● **RECORD SET**:

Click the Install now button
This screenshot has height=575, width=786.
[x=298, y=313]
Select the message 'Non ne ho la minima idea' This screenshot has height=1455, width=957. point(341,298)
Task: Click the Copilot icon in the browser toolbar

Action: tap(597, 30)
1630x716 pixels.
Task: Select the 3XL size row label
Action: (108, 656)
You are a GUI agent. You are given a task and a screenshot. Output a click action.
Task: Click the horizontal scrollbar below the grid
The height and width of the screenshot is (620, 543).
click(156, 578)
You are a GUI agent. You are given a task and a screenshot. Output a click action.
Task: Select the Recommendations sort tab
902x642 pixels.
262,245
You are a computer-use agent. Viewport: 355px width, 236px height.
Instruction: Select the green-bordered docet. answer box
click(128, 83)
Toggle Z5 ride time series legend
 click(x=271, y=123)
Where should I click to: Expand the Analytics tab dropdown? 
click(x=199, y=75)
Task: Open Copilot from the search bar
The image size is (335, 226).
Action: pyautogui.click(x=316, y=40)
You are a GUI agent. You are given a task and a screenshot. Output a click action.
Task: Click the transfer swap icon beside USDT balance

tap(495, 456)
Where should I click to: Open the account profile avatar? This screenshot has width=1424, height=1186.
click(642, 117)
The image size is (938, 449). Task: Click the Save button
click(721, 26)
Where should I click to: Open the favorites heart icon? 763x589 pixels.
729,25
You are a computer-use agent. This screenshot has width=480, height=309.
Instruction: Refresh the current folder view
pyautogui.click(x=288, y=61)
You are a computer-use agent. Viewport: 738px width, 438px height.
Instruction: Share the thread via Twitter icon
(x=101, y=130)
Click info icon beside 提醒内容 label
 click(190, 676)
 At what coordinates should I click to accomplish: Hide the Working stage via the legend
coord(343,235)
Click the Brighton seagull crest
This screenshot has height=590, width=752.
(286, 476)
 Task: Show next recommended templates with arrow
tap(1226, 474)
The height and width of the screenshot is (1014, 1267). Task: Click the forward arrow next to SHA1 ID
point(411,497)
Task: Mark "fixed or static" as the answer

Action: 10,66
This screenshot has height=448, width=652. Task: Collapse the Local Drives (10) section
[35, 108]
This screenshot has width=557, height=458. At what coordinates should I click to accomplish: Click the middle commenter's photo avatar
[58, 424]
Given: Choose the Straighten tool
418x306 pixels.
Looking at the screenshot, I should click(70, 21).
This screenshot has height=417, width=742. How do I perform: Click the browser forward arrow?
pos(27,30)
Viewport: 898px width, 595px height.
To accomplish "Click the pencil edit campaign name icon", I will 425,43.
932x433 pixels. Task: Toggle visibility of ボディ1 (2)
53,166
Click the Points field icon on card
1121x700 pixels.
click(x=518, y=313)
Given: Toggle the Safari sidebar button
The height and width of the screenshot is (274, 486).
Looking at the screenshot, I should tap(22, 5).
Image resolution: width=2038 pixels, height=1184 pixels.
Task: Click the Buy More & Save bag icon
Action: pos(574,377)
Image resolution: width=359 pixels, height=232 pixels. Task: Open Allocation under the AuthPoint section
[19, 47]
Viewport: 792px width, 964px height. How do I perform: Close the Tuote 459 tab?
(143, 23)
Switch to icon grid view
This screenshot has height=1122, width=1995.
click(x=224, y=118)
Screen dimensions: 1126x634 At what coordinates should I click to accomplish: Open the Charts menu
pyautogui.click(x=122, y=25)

● **EXERCISE GOAL**: Rewrite everything in the rows from the line containing "Where should I click to: Open the account" down to the line containing "pyautogui.click(x=288, y=61)", both included, with the requests kept unchanged and every click coordinate in the answers multiplied by 1.4 and rounded to the nearest whole number, halves rounded up. Scale only those coordinates and return only these lines.

● **WRITTEN ANSWER**:
Where should I click to: Open the account profile avatar? This screenshot has width=1424, height=1186.
click(899, 164)
The image size is (938, 449). Task: Click the Save button
click(1009, 36)
Where should I click to: Open the favorites heart icon? 763x589 pixels.
1021,35
You are a computer-use agent. This screenshot has width=480, height=309.
Instruction: Refresh the current folder view
pyautogui.click(x=403, y=85)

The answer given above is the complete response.